Real-time Detection of Aircraft Objects in Remote Sensing Images Based on Improved YOLOv4
Yingkun Yang, Guorong Xie, Yi Qu
Abstract
In recent years, the application of object detection in the military field has become more and more extensive, and the detection of aircraft objects in remote sensing images can provide data support for accurate object strikes. In this paper, we propose an real-time aircraft object detection method in remote sensing images based on YOLOv4 object detection algorithm.
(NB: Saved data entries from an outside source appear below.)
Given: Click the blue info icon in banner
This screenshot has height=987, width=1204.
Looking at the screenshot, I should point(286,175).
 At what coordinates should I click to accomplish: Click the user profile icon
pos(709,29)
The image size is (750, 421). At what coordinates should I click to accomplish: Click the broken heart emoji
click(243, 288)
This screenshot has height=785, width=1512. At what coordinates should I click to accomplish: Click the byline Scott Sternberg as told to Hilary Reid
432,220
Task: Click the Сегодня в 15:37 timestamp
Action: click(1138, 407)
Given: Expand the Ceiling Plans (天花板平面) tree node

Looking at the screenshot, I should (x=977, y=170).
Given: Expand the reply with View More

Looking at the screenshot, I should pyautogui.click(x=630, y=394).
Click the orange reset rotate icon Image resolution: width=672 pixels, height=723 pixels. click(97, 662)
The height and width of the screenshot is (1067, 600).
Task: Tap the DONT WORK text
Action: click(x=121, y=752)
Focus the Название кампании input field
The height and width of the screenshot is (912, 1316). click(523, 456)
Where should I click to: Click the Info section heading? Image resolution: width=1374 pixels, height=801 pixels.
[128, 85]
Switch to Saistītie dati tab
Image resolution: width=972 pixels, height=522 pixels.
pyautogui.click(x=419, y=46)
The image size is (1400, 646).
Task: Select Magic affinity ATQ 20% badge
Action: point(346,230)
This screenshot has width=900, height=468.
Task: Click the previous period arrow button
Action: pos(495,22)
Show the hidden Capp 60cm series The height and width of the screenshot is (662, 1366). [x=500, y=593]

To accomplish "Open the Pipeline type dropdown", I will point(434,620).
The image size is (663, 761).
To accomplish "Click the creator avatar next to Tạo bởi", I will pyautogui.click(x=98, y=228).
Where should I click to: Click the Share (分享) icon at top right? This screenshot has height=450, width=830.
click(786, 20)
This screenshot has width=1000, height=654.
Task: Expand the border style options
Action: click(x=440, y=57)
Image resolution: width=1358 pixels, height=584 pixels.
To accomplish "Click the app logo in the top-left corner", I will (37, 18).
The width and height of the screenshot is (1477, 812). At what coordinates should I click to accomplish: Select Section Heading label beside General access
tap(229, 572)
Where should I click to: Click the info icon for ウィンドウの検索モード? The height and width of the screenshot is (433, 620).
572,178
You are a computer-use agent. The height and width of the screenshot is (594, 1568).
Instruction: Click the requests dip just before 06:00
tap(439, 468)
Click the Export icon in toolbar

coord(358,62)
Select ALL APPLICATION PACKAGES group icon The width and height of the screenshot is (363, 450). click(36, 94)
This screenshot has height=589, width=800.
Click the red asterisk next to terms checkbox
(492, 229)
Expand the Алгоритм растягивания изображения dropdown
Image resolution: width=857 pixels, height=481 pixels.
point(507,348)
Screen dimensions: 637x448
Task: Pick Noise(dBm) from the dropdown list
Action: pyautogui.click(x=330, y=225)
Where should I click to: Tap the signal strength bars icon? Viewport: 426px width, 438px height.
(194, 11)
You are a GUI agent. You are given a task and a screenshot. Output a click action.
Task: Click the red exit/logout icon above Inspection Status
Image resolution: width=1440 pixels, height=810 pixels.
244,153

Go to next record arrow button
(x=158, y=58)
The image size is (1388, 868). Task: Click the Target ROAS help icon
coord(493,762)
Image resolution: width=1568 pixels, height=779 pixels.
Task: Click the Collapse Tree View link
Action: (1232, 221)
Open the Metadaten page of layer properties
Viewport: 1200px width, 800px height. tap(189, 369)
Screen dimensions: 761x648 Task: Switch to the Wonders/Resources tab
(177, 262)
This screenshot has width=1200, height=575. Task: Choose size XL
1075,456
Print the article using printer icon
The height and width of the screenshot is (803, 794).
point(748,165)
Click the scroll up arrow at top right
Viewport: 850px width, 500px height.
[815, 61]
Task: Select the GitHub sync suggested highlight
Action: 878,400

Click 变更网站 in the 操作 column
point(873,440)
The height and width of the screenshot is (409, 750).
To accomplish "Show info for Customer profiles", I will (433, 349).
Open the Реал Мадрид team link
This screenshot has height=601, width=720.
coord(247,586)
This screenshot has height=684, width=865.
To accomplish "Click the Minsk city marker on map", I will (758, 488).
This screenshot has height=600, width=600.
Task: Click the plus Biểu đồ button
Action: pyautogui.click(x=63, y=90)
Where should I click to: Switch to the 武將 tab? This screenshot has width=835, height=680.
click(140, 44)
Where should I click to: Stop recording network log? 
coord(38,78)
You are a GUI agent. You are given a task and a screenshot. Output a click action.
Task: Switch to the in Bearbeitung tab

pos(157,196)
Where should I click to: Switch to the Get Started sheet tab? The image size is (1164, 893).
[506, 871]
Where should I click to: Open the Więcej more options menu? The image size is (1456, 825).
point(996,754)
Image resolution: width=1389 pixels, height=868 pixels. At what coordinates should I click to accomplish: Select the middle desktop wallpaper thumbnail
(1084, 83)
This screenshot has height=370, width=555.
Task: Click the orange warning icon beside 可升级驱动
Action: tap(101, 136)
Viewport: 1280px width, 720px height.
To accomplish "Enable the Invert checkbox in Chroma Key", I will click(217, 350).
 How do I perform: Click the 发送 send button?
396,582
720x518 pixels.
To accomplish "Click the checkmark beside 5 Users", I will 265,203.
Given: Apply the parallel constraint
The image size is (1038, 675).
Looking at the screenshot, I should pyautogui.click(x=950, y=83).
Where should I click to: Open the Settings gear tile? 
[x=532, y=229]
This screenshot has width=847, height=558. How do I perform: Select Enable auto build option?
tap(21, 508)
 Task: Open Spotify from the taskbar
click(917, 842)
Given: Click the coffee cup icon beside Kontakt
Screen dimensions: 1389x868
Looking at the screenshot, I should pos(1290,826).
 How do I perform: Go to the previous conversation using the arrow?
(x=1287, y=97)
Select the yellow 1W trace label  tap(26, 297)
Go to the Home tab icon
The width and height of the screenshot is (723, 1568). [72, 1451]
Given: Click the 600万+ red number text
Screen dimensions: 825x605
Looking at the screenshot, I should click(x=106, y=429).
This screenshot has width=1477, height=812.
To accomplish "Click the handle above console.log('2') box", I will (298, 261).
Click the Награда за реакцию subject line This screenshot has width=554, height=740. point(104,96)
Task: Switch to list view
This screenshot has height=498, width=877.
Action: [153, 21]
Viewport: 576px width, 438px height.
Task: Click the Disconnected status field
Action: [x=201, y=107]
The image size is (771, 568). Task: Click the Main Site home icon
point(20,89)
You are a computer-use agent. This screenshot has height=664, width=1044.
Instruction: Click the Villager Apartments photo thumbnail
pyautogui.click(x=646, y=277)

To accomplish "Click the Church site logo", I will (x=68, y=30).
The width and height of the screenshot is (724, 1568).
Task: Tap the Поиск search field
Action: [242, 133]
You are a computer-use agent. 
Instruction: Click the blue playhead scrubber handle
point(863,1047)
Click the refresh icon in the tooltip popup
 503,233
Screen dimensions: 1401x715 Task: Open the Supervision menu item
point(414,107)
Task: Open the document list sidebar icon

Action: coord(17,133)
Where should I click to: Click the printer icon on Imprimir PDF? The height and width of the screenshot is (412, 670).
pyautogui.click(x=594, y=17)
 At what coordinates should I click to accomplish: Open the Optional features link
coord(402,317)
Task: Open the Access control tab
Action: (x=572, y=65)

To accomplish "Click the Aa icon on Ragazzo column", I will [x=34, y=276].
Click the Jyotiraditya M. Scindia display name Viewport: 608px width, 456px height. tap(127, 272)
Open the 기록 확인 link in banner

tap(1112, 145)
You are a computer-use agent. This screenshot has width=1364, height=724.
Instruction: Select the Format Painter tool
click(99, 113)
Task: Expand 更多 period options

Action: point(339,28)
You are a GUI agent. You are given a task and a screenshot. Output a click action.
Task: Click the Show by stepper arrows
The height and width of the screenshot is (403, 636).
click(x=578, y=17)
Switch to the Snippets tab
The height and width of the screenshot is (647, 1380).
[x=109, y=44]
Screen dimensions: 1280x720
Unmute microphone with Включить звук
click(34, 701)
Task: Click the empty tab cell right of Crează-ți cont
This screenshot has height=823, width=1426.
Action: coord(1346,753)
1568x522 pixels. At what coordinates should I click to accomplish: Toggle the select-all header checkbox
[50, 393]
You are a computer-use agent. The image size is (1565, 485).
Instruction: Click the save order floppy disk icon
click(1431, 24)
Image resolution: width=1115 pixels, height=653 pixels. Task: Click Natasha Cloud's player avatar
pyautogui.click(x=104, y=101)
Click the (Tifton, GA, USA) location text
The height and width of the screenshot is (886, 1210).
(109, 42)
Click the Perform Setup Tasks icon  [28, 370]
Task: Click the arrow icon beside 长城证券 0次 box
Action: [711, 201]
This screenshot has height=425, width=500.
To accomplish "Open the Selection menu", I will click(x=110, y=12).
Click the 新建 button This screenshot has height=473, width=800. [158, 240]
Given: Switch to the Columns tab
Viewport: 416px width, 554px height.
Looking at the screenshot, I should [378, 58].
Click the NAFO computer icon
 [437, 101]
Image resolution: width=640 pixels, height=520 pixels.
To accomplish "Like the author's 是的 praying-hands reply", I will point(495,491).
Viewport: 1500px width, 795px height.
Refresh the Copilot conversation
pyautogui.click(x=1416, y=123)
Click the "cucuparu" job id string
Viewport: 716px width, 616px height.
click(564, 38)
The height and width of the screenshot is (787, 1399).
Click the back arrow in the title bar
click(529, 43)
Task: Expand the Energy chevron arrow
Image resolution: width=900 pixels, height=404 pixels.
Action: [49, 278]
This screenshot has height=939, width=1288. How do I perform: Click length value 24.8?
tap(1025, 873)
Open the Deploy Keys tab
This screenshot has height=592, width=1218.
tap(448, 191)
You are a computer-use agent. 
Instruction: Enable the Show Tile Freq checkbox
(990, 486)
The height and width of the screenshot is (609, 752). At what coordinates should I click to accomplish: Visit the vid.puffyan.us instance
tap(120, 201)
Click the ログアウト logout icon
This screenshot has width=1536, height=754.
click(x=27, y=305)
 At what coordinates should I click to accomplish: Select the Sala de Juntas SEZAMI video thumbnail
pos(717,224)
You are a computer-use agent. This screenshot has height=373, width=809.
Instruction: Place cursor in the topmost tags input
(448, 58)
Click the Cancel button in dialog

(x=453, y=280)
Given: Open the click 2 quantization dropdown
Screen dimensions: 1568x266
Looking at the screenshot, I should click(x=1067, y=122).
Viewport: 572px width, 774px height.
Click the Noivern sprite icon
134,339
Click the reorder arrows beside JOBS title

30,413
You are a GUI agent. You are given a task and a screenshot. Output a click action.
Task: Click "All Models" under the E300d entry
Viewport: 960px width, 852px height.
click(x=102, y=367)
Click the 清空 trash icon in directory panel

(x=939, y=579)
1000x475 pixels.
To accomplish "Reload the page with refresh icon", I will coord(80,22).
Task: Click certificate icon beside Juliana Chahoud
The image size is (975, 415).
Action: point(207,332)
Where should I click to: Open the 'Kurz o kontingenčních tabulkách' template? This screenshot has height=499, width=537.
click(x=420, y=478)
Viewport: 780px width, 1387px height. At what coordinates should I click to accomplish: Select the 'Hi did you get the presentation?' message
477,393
We improved the YOLOv4 object detection algorithm by replacing the traditional convolution in Res_unit with a depthwise separable convolution, replacing the Mish activation function in the backbone with the ELU activation function, and adding an SE module in each CSP_unit. The obtained algorithm was named Aircraft-YOLOv4 finally. The mAP and fps of Aircraft-YOLOv4 when detecting aircraft objects in remote sensing images can reach 86.92% and 29.62, respectively, realizing real-time detection, which is 2.82% and 7.01 higher than YOLOv4. And Aircraft-YOLOv4 has improved performance in all aspects when model is tested on UCAS-AOD, a dataset similar to the RSOD-Dateset used for training. The experimental results show that Aircraft-YOLOv4 has good generalization and is more suitable for aircraft object detection tasks in remote sensing images in the military field than YOLOv4.